> _Problem description_: Copy every line from the records below that holds the word "agent".

======== Supplied information

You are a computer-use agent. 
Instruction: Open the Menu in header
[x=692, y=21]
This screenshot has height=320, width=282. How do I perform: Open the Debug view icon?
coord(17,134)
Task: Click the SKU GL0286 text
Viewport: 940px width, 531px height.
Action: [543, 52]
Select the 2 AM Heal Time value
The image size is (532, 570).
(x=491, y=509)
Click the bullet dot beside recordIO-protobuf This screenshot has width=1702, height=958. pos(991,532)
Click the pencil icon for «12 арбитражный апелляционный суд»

================
======== Supplied information

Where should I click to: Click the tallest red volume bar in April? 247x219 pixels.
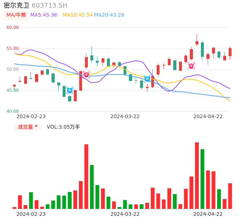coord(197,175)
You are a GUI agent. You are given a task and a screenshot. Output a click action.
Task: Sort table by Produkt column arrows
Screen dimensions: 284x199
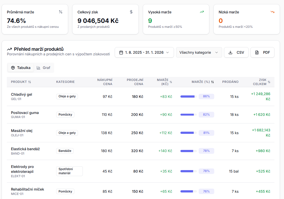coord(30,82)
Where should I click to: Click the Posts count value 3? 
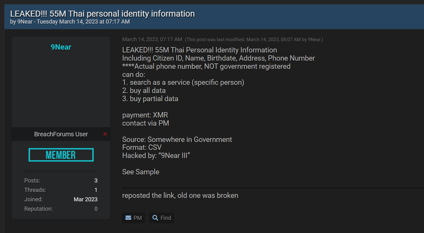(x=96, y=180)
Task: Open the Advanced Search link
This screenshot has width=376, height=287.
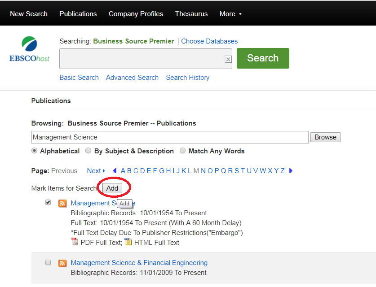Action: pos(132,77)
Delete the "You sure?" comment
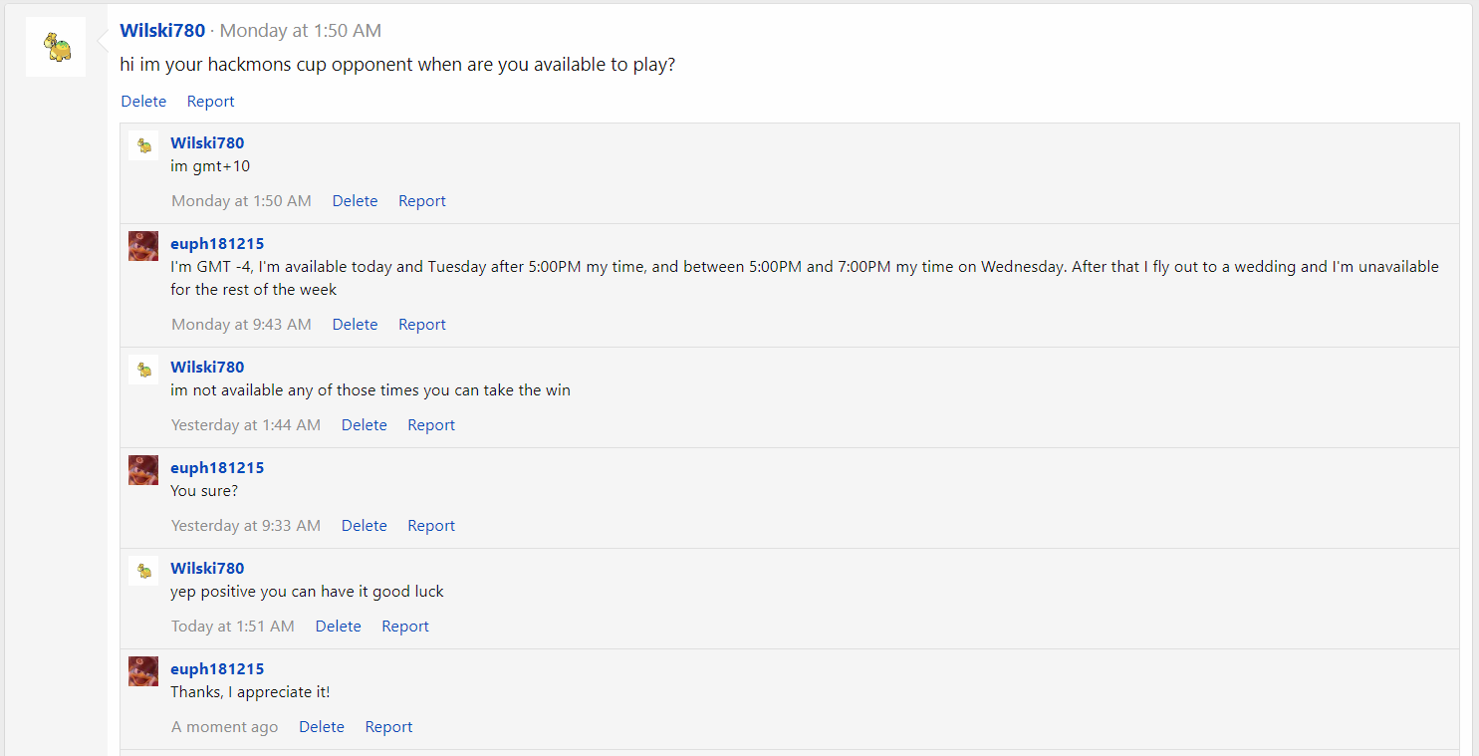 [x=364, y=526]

================

> _Exercise result_:
You are a computer-use agent. 
You are a GUI agent. You are given a task and a screenshot. Output a click action.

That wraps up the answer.